**Action item:**
Take the records below and write them out again exactly.

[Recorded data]

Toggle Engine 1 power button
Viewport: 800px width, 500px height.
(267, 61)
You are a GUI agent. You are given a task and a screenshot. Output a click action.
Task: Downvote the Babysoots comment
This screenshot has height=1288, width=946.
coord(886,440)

**Response area:**
Toggle Engine 1 power button
Viewport: 800px width, 500px height.
(267, 61)
You are a GUI agent. You are given a task and a screenshot. Output a click action.
Task: Downvote the Babysoots comment
This screenshot has height=1288, width=946.
coord(886,440)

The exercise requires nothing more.